The problem:
Please print the rows below without any changes, starting at the line that contains "Click the inclination sphere showing -32°" and ending at the line that contains "This screenshot has width=756, height=739.", with both of those lines included.

Data shown:

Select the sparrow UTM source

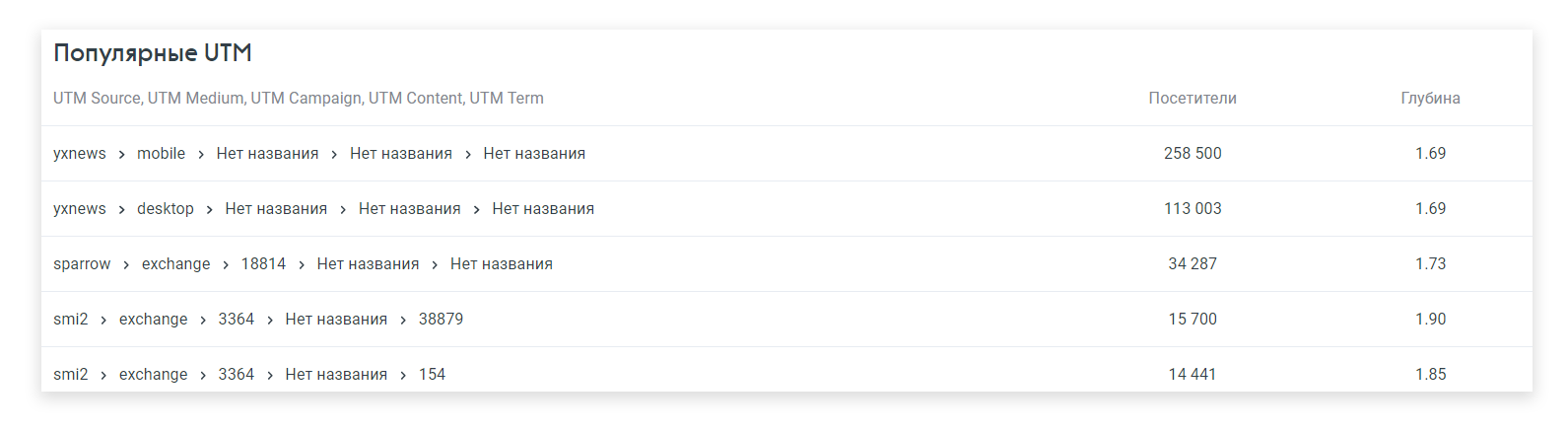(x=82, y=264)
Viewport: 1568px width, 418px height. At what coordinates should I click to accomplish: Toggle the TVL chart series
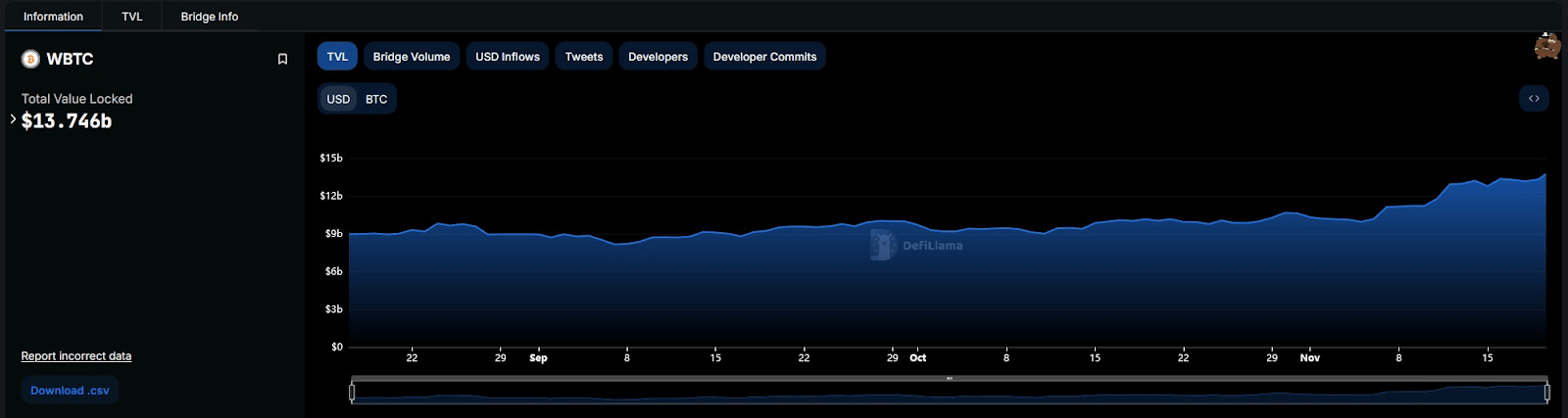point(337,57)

---

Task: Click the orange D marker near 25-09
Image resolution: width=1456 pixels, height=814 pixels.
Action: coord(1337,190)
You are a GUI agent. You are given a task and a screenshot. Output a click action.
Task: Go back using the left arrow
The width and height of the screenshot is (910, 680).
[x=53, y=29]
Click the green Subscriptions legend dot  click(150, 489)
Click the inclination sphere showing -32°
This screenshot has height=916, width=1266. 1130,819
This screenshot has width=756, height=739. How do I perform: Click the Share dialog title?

Result of the exercise:
Click the inclination sphere showing -32°
This screenshot has height=916, width=1266. 1130,819
This screenshot has width=756, height=739. How do I perform: Click the Share dialog title?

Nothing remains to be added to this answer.